▶ **Treść zadania**: Przedłuż poniższy tekst o oszustwie przy wymianie euro na lity w Suwałkach, pisząc dalej od jego ostatniego zdania.

▶ **Przytoczony fragment**:
++++++++++++++++++++

Równowartość blisko 174 tys. zł stracili dwaj młodzi Litwini, oszukani w Suwałkach (Podlaskie) przy wymianie 45 tys. euro na lity. Zamiast pliku litewskich banknotów, od przygodnego sprzedawcy waluty otrzymali zwitek papieru. Policja szuka tego mężczyzny.
Jak poinformował w środę zespół prasowy podlaskiej policji, do transakcji doszło na parkingu przy jednym z suwalskim supermarketów. Dwaj młodzi Litwini skontaktowali się z osobą, do której mieli zaufanie, bo już wcześniej wymieniali u niej pieniądze po korzystnym kursie.
Tym razem mieli przy sobie rekordową sumę 45 tys. euro, według obecnego kursu walut, blisko 174 tys. zł. Mężczyzna zaproponował im przelicznik dużo lepszy, niż w kantorze.

++++++++++++++++++++

▶ **Wycinek danych**:
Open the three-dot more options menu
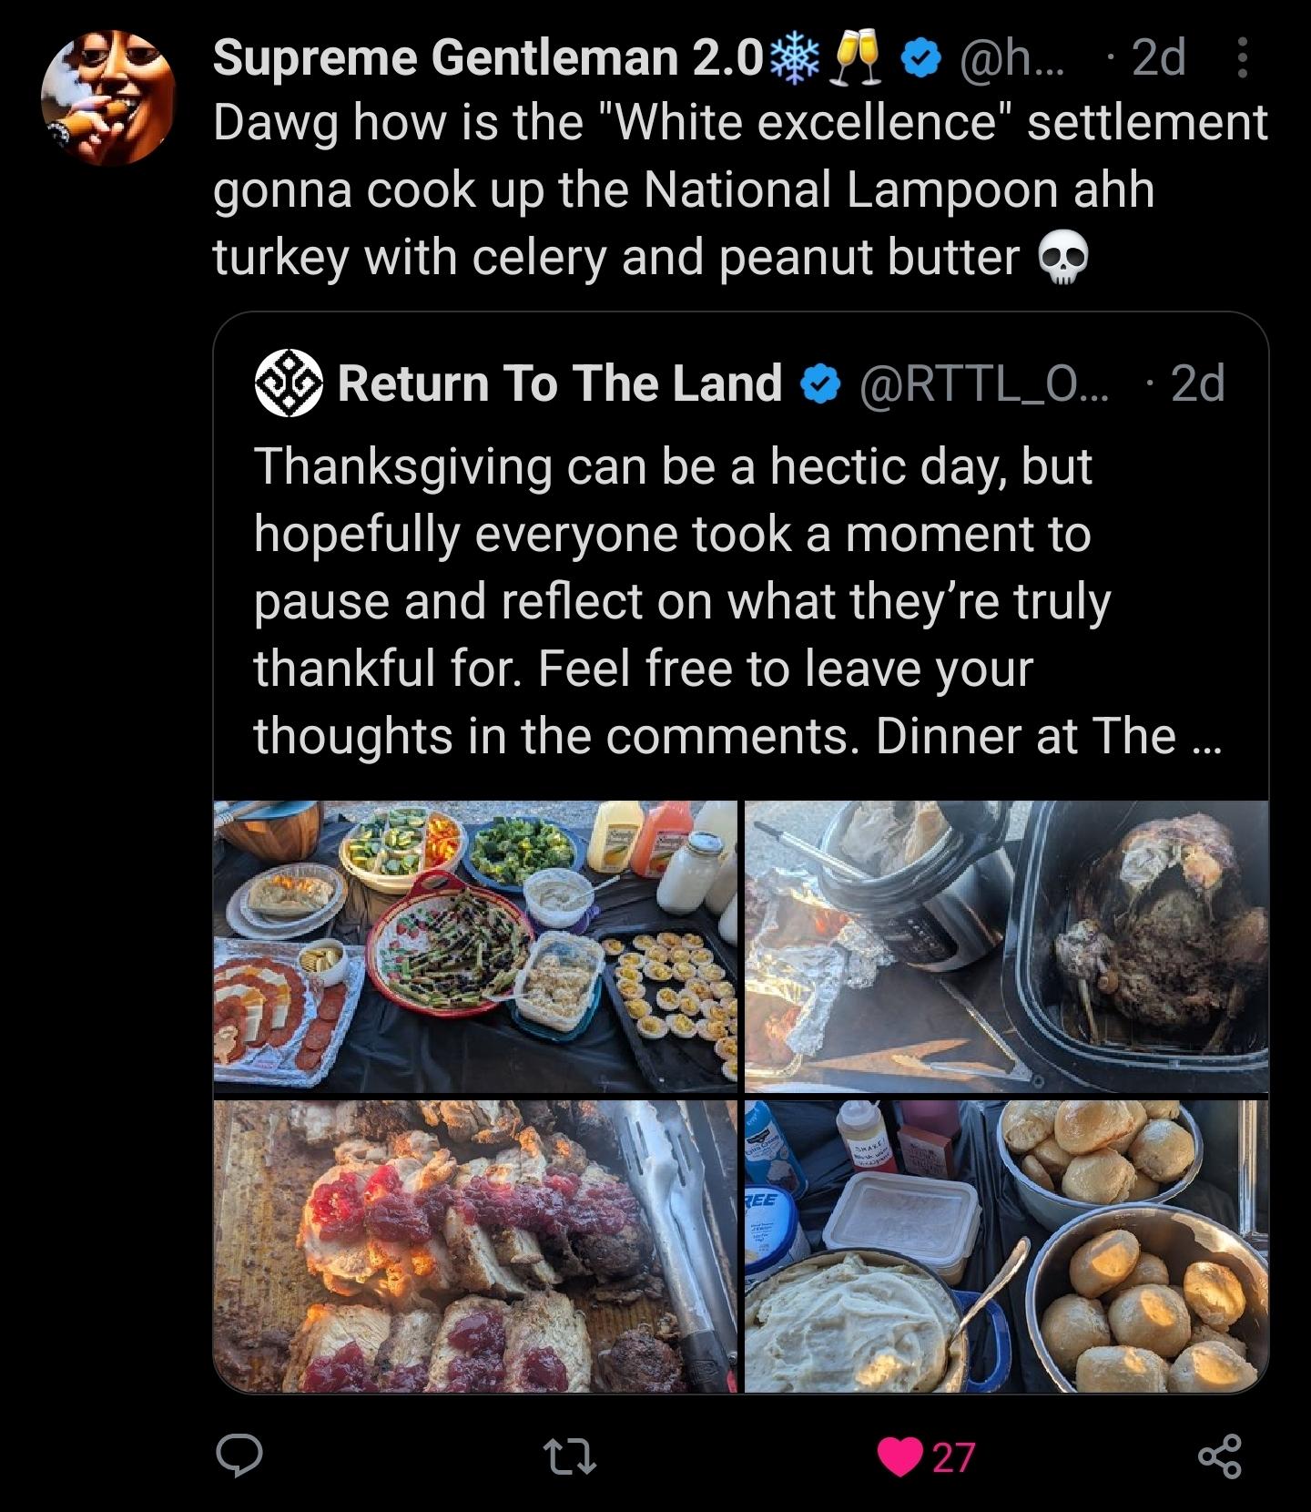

++++++++++++++++++++

▶ **Odpowiedź pisemna**:
Otrzymane pieniądze przeliczyli - był to zwój litewskich banknotów zapakowany w foliową torebkę. Gdy handlarz walutą odjechał, ponownie przeliczyli lity i wtedy stwierdzili, że w torebce mają pocięty papier zawinięty w dwa 500-litowe banknoty. Po nabywcy euro ślad zaginął - jego telefon nie odpowiada.
Prowadząca śledztwo suwalska policja podejrzewa, że oszukanych w podobny sposób może być więcej. W tej sprawie można kontaktować się z komendą miejską policji w Suwałkach.
W marcu 2006 roku zatrzymany został mieszkaniec Jeleniej Góry, który w podobny sposób oszukiwał Litwinów. Trzech z nich straciło równowartość 450 tys. zł, podczas wymiany dolarów i euro na litewskie lity. Mężczyzna również wzbudził zaufanie Litwinów wcześniejszymi, udanymi transakcjami. (PAP)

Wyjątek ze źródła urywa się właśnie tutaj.